Montague stuttered “Ok” and moved onto the equally doomed topic of the New National Sports Stadium in Tokyo. Montague remarked “I think you pulled out in the end, describing it as a scandal.”
Hadid stated “I didn’t pull out. I pulled out because there were no contractors to go with.” However, she agreed that the situation was a scandal, prompting Montague to invite her to explain the situation. But after Hadid meandered for half a minute on how the contract was won, Montague cut her off saying “We’ll have to speed up a little bit.”
Hadid shot back “Yeah, but don’t ask me a question if you won’t let me finish it, then I won’t say anything.”
Montague laughed and said, “but if I can just make the point, the Japanese Prime Minister pulled the plug on it (the stadium) because of soaring costs. Are you saying that’s wrong?”

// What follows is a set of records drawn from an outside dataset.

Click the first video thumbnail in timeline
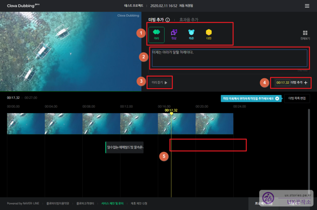317x210 pixels. coord(26,124)
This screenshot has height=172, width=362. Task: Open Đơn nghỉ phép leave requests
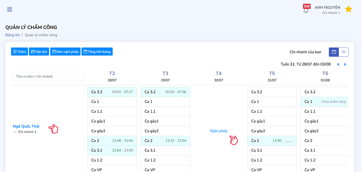(x=65, y=52)
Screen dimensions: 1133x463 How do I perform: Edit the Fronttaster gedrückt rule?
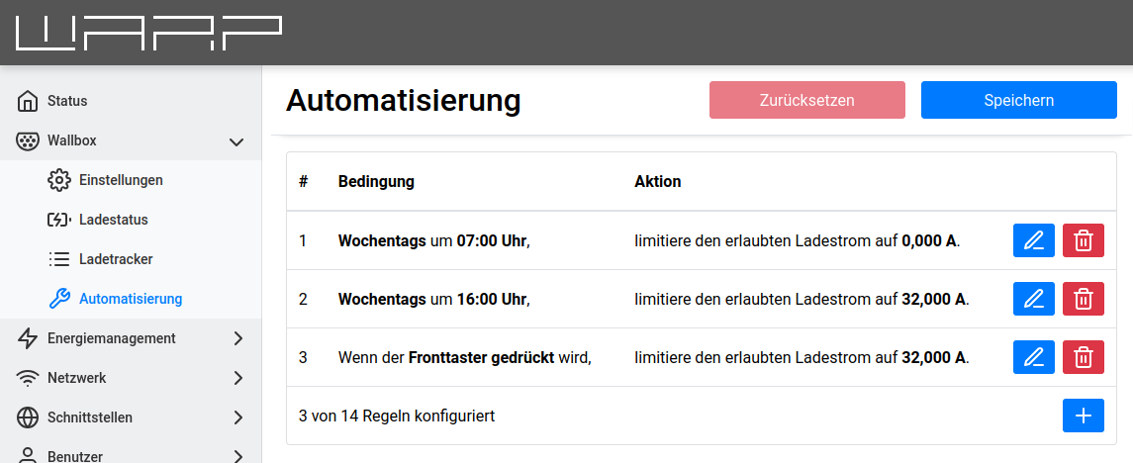[x=1034, y=357]
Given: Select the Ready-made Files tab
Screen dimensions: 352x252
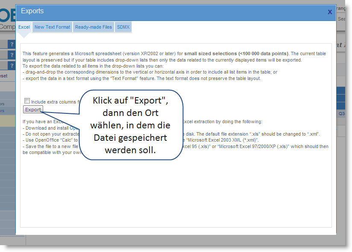Looking at the screenshot, I should [x=93, y=27].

Hadid replied “let’s stop this conversation right now,” and left.
Earlier in the interview, while discussing the openness of the architectural world to women, Montague cited Sir Peter Cook who described Hadid as “a scary character.” She asked “do you think you perhaps come across as a scary formidable individual?”
Hadid replied: “Once someone told me ‘they don’t give you work here because you are scary’. I had an answer which I would never dare say on the radio.”
Last May the Washington Post printed an article claiming that 1,200 migrant workers had already died in Qatar since December 2010, when the country had been awarded the World Cup, and predicted that the death toll would rise to 4,000 by the time the football tournament took place. It juxtaposed those figures against worker deaths in the run up to other major sporting tournaments, including the London and Sochi Olympics and the Brazil World Cup in a graphic that went viral.
The Post was later forced to amend the graphic to omit the comparison and print a correction reading: “An earlier version of this post, and accompanying graphic, created the impression that more than 1,000 migrant workers in Qatar had died working on 2022 World Cup infrastructure. The post should have made clearer that the figures involved all migrant deaths in Qatar.
“A lengthy statement by Qatar’s government said “not a single worker’s life has been lost” in connection with the World Cup construction, while an account by The Guardian linked some deaths to the construction.
“Ultimately, we are unable to verify how many deaths, if any, are related to World Cup construction.”
The Guardian’s article, which claimed that “Nepalese migrants building the infrastructure to host the 2022 World Cup have died at a rate of one every two days in 2014,” has not been amended.